:: INSTRUCTIONS FOR THE TASK ::
Your task is to retype, exactly, the line containing "Given: Click the Home house icon" and every later line through the end of the listing, with pictures omitted.

• • •

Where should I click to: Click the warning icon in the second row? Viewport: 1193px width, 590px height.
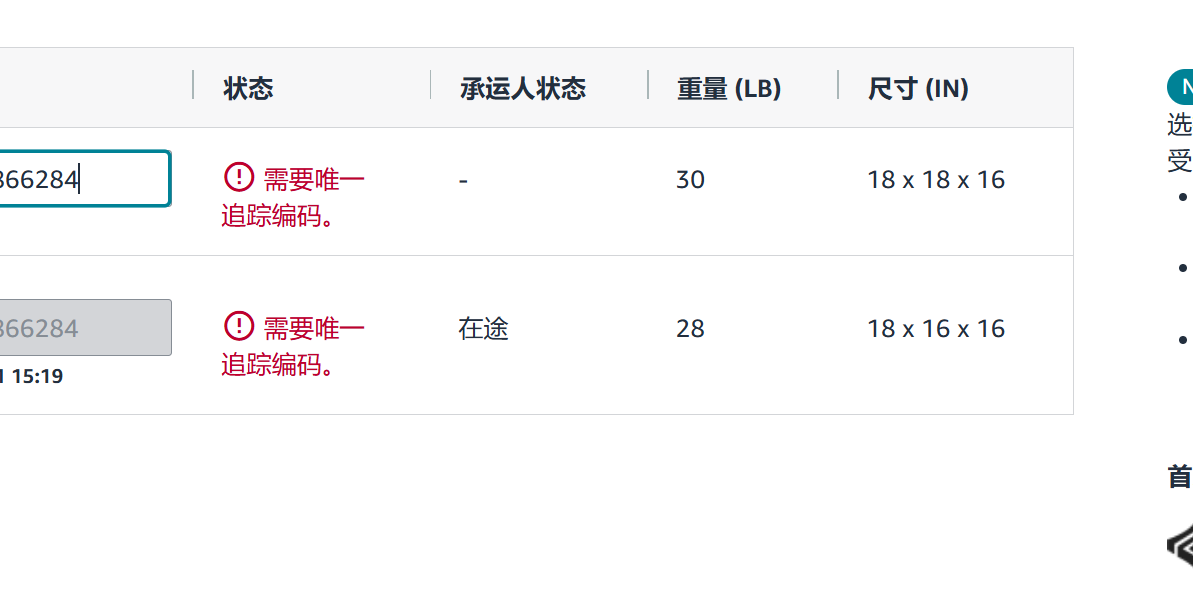[238, 326]
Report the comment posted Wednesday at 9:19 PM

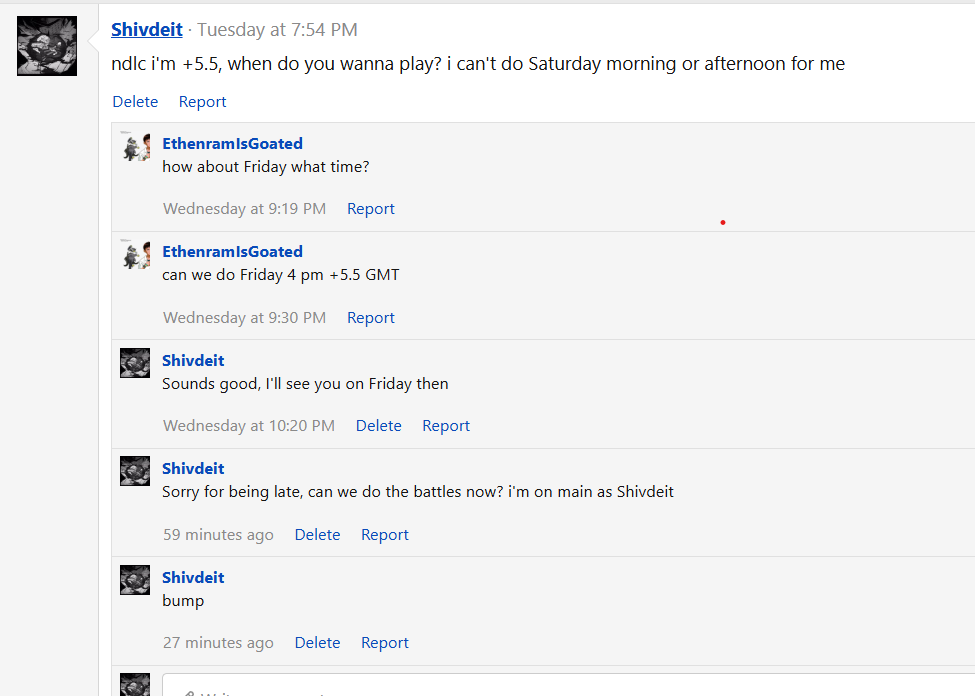click(x=370, y=209)
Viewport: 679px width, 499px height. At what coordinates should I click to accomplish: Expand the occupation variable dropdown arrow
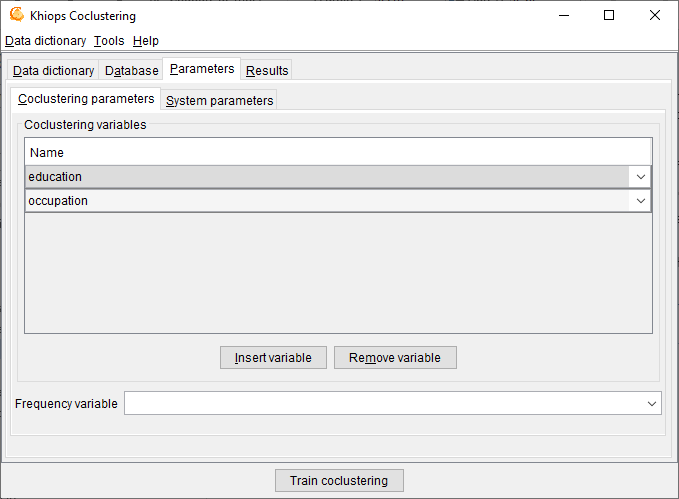point(640,201)
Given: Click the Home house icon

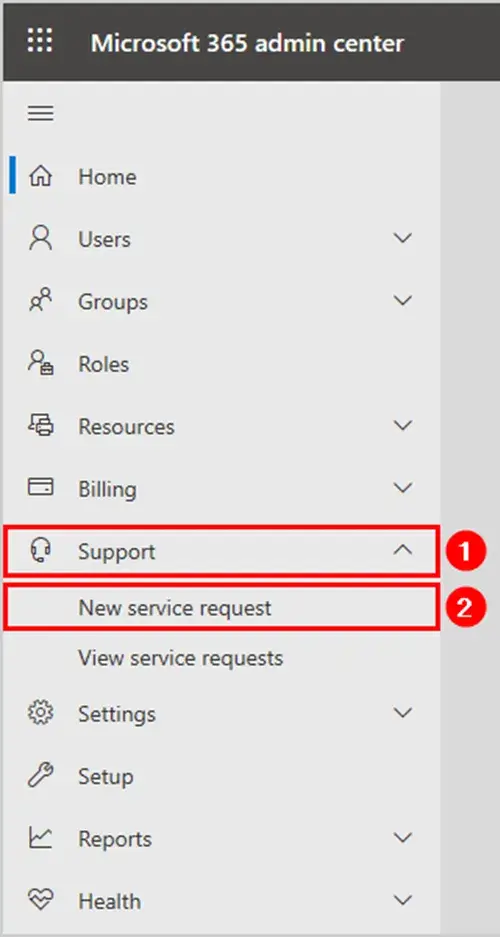Looking at the screenshot, I should (x=41, y=176).
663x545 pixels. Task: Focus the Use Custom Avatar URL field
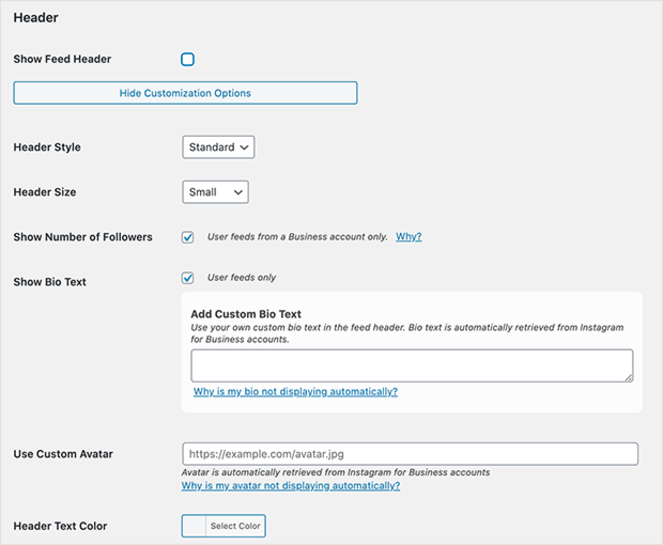click(x=410, y=454)
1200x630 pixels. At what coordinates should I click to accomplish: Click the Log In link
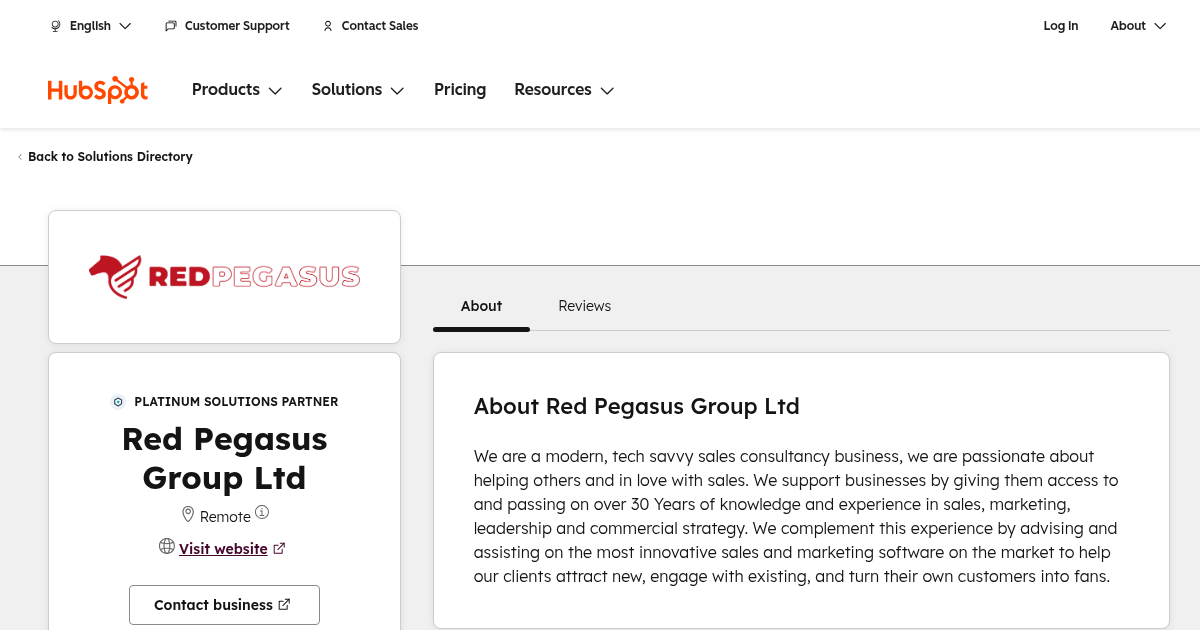click(x=1060, y=26)
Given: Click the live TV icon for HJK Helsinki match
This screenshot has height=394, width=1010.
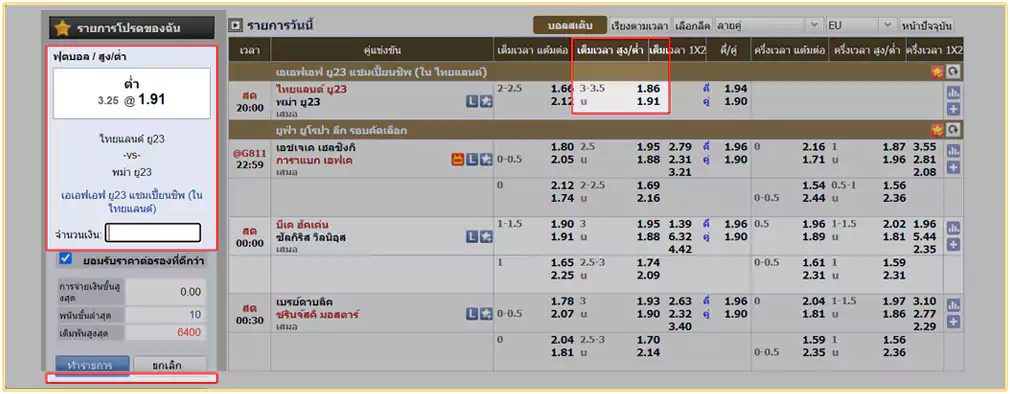Looking at the screenshot, I should (457, 160).

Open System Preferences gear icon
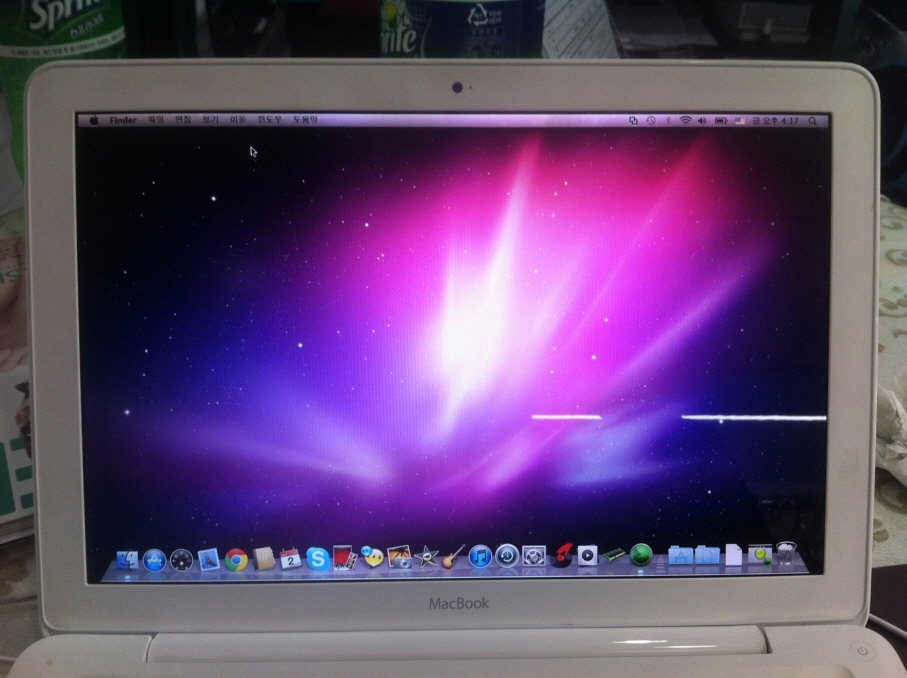(x=534, y=556)
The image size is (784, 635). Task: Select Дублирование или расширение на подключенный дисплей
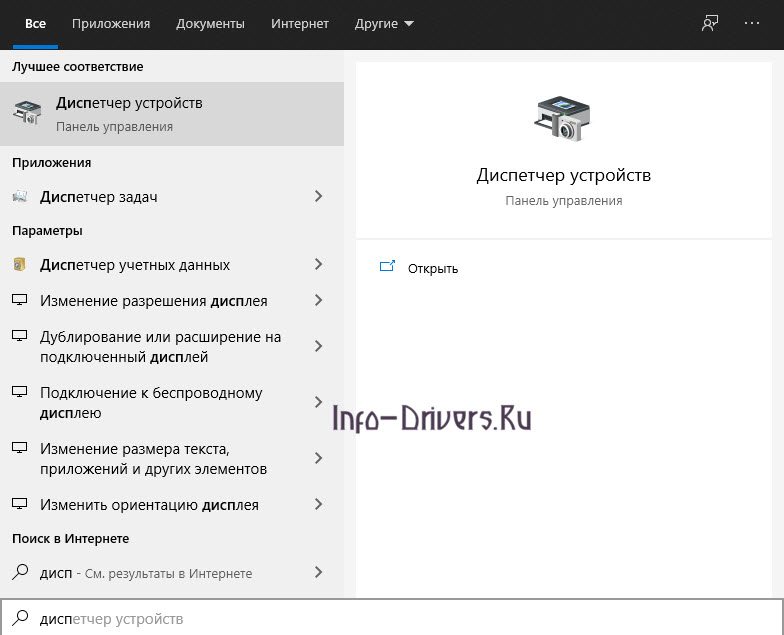point(160,347)
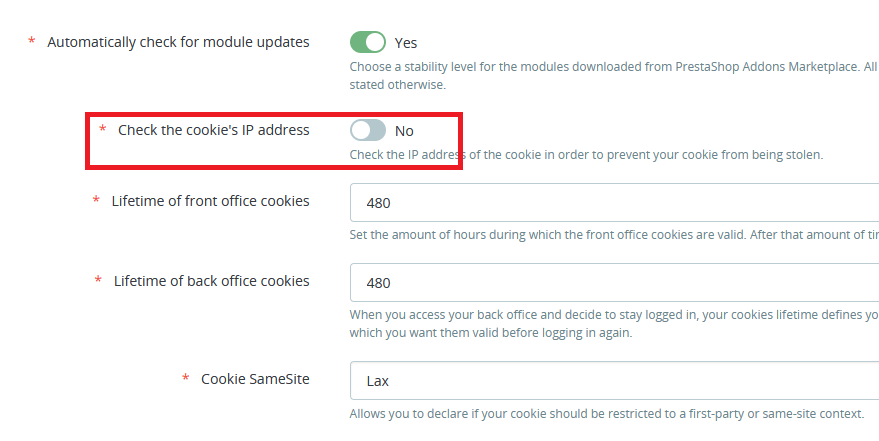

• • •

:: TASK SOLUTION ::
Given: Click the Home house icon

Looking at the screenshot, I should (x=41, y=176).
663x545 pixels. Task: Focus the Use Custom Avatar URL field
click(x=410, y=454)
1200x630 pixels. At what coordinates should I click to accomplish: Click the Log In link
click(x=1060, y=26)
Given: Click the live TV icon for HJK Helsinki match
This screenshot has height=394, width=1010.
Looking at the screenshot, I should (457, 160).

Open System Preferences gear icon
(x=534, y=556)
The image size is (784, 635). Task: Select Дублирование или расширение на подключенный дисплей
point(160,347)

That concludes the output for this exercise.